# SET PROBLEM
Edit the records below so that every "At what coordinates should I click to accomplish" becomes "Where should I click to accomplish", with everything else unchanged. Leave the pictures out of your answer.
[BEGIN PROVIDED DATA]
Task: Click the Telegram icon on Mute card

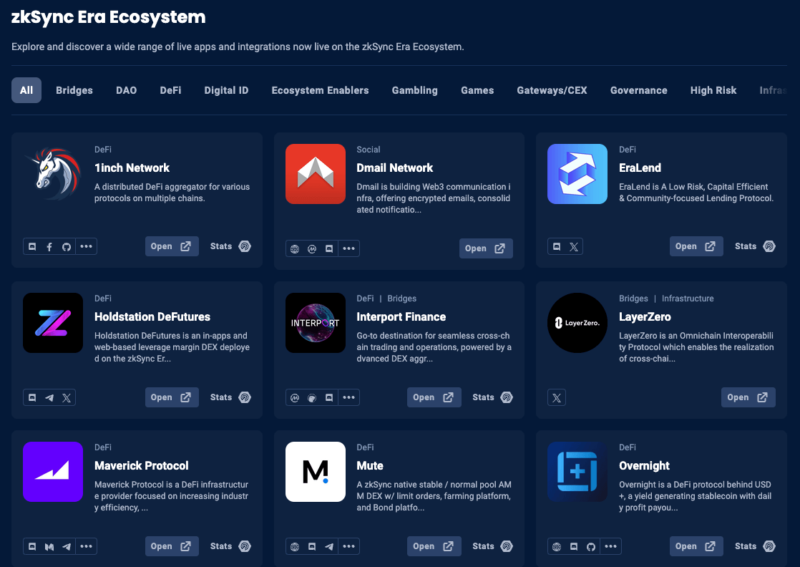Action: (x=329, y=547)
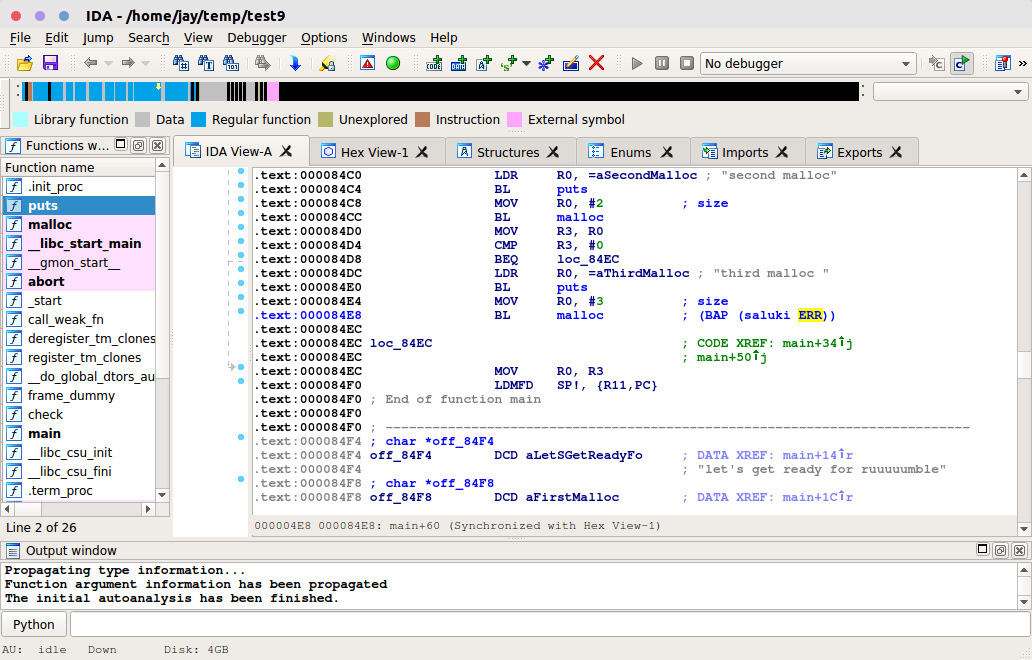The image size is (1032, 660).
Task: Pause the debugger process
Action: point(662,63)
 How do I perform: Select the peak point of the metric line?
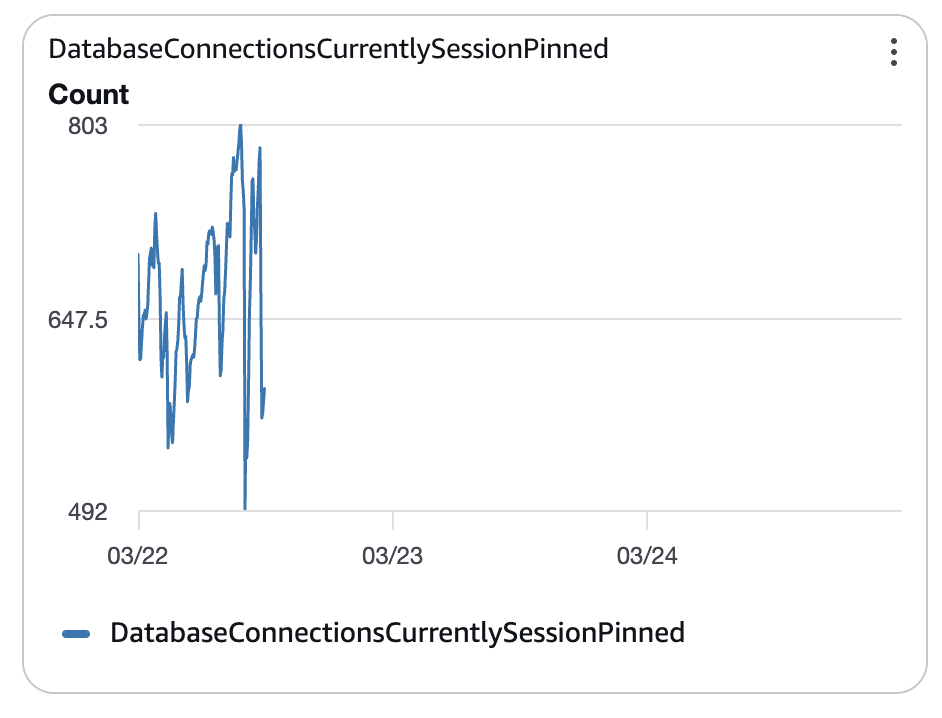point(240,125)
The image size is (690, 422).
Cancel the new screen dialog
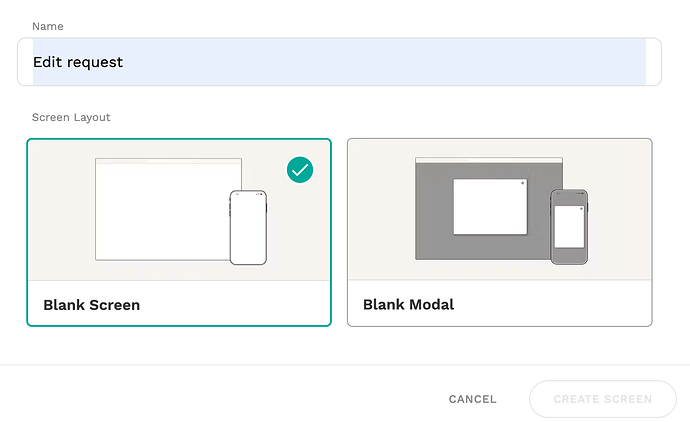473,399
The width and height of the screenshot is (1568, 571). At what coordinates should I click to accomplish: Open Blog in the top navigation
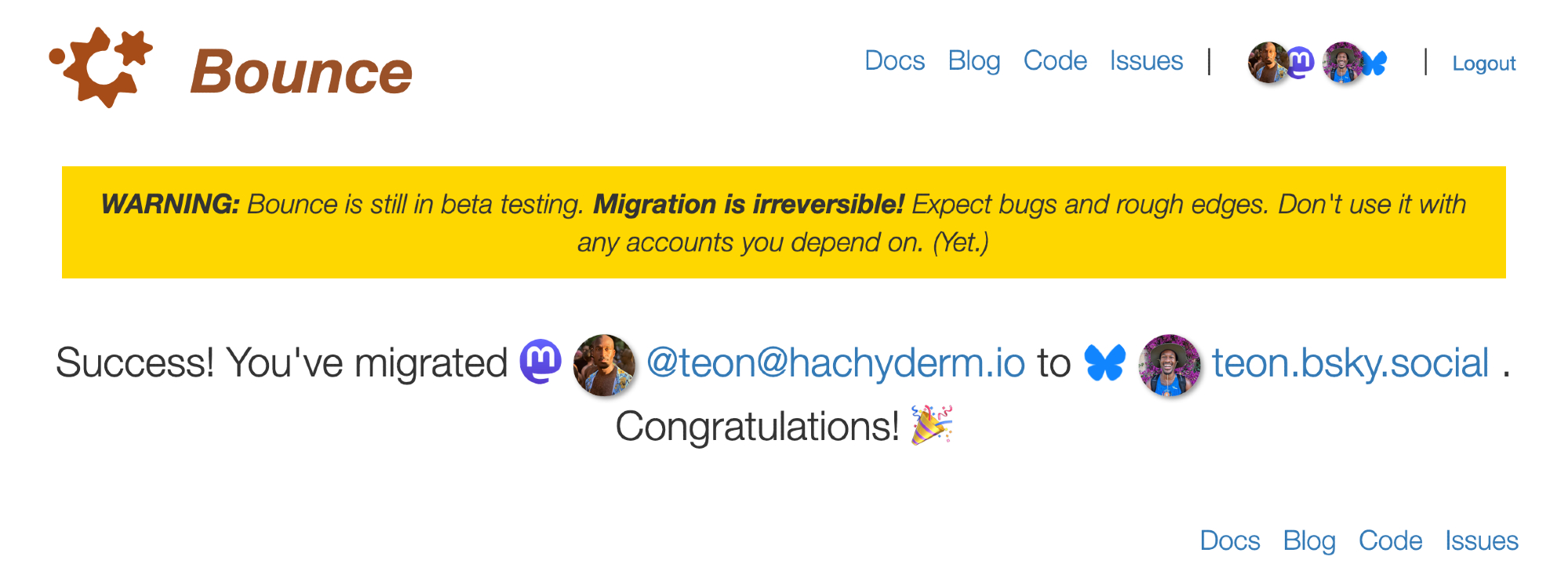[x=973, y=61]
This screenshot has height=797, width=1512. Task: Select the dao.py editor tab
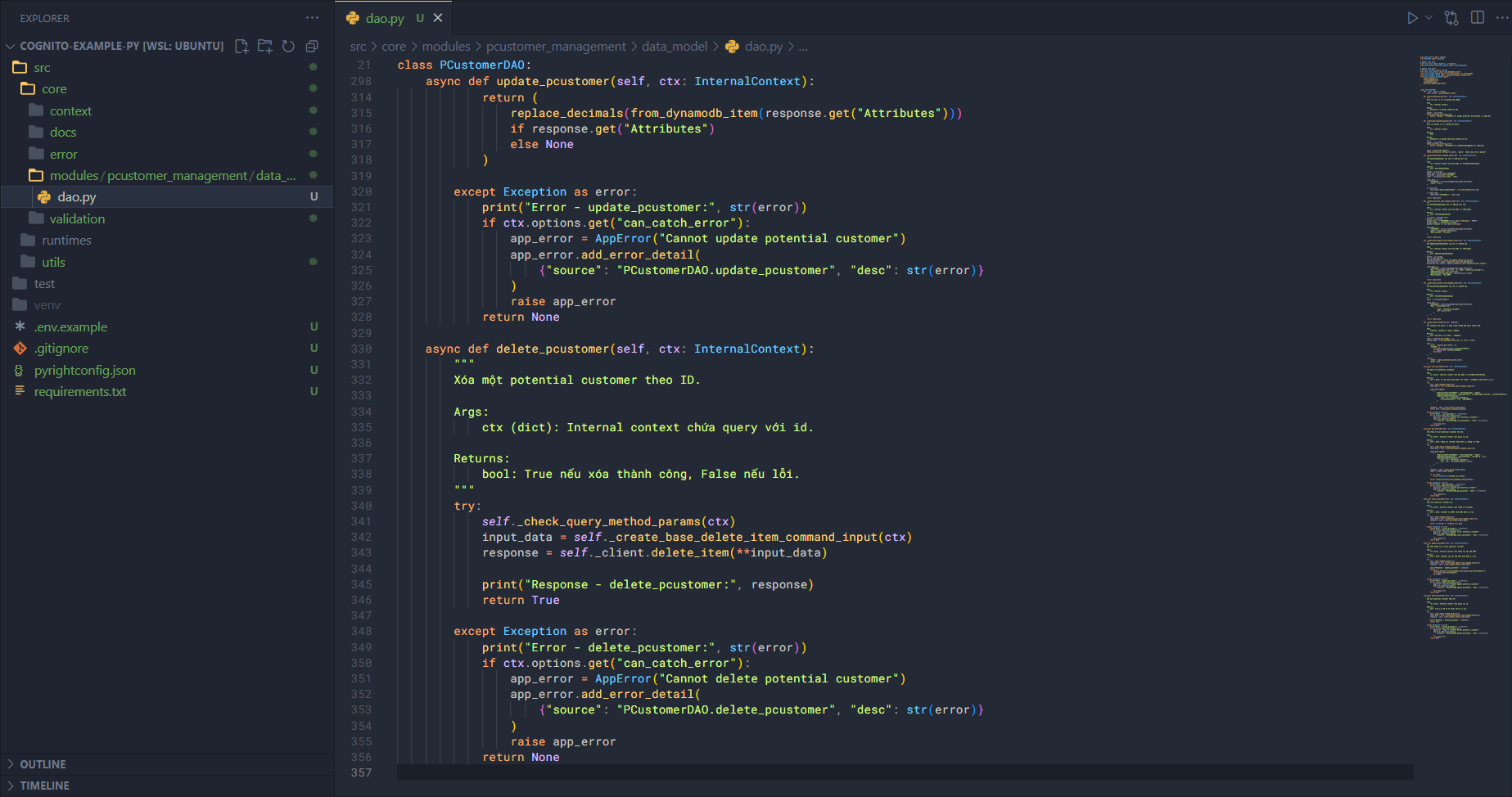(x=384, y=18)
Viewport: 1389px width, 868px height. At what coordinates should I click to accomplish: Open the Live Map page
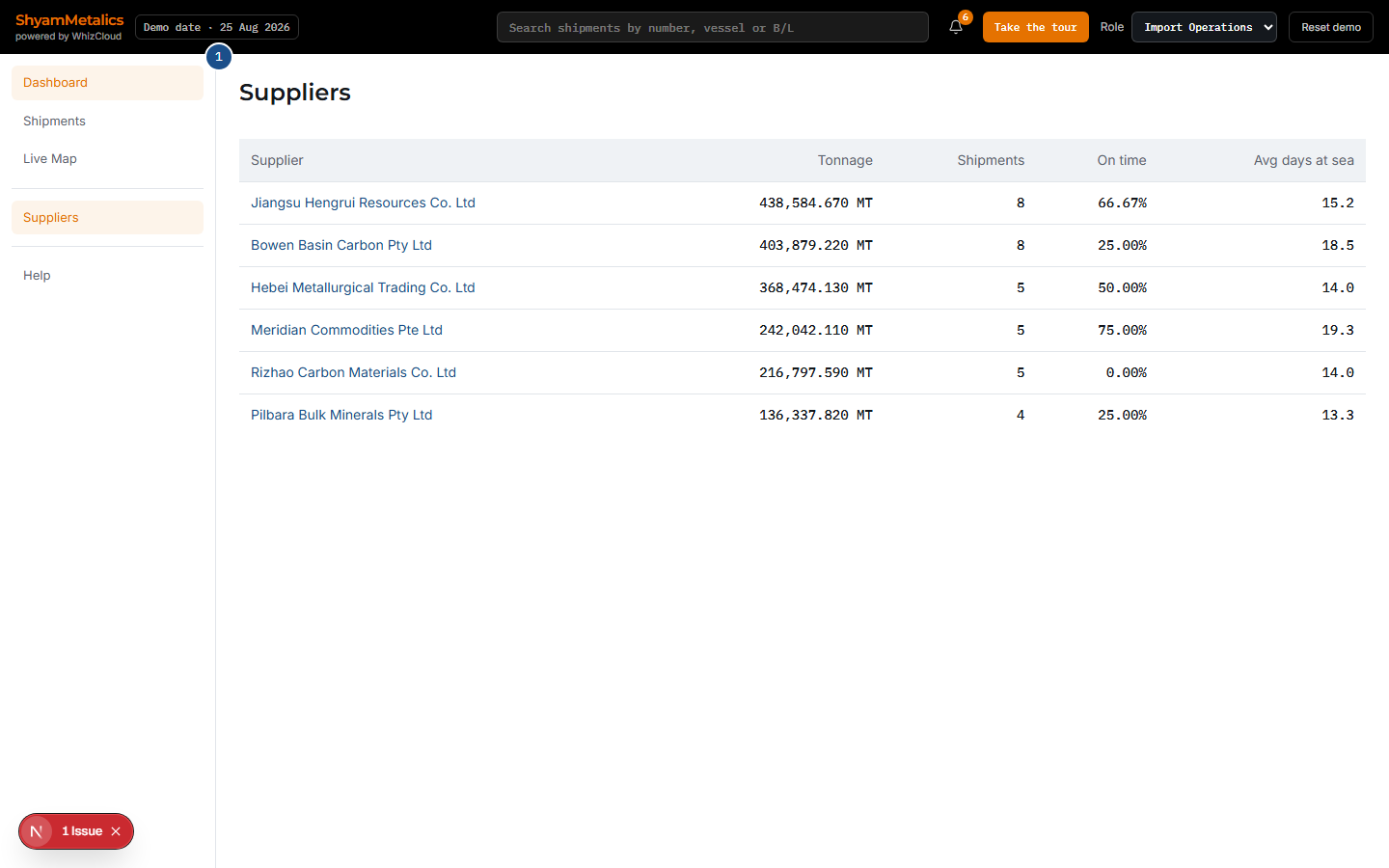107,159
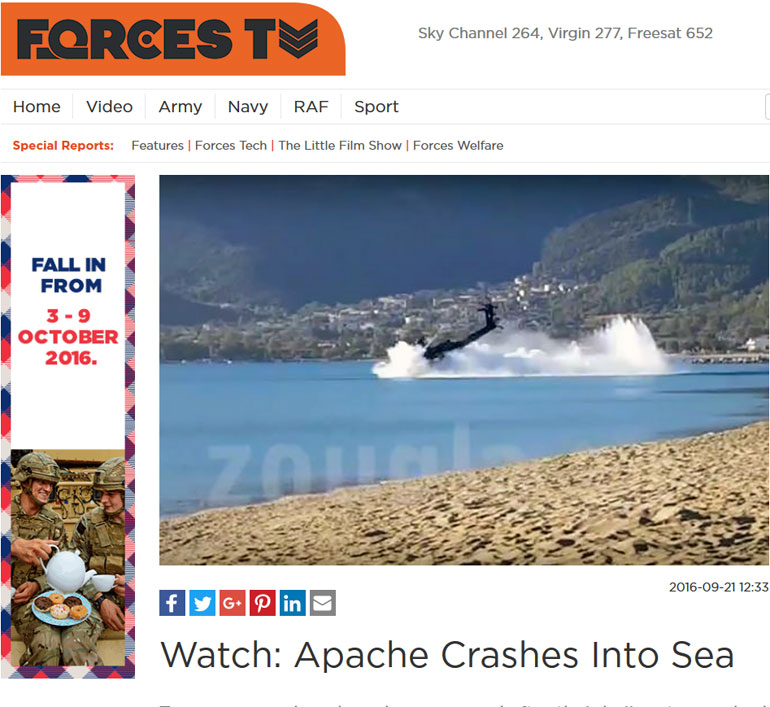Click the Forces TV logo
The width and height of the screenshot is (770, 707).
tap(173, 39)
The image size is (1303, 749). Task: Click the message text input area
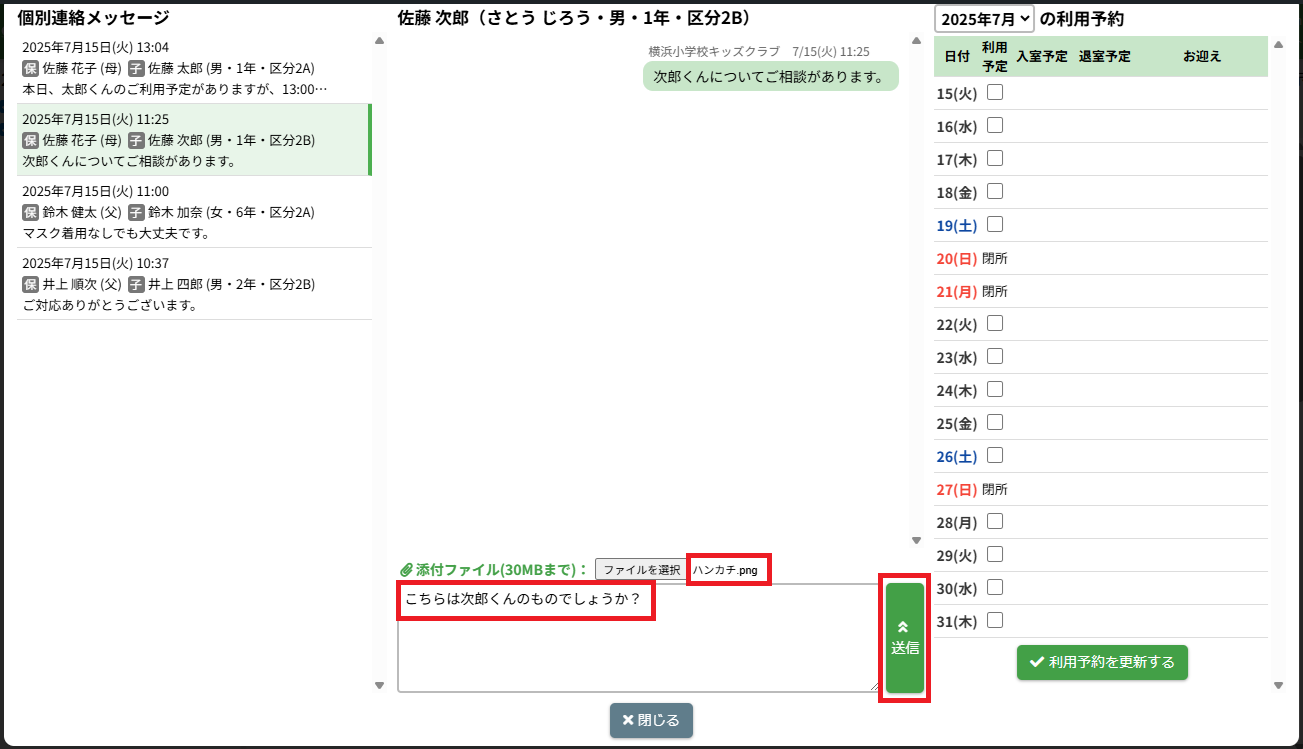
[END PROVIDED DATA]
# THE REPLY
Task: Click the Telegram icon on Mute card

Action: (x=329, y=547)
The image size is (1032, 660).
Task: Pause the debugger process
Action: point(662,63)
 How do I perform: Select the peak point of the metric line?
point(240,125)
The image size is (690, 422).
Cancel the new screen dialog
473,399
The width and height of the screenshot is (1568, 571). Where should I click to accomplish: Open Blog in the top navigation
[x=973, y=61]
This screenshot has height=797, width=1512. Task: Select the dao.py editor tab
(x=384, y=18)
Viewport: 1389px width, 868px height. Where should I click to accomplish: Open the Live Map page
107,159
Click the Forces TV logo
The width and height of the screenshot is (770, 707).
tap(173, 39)
The image size is (1303, 749). Task: Click the message text input area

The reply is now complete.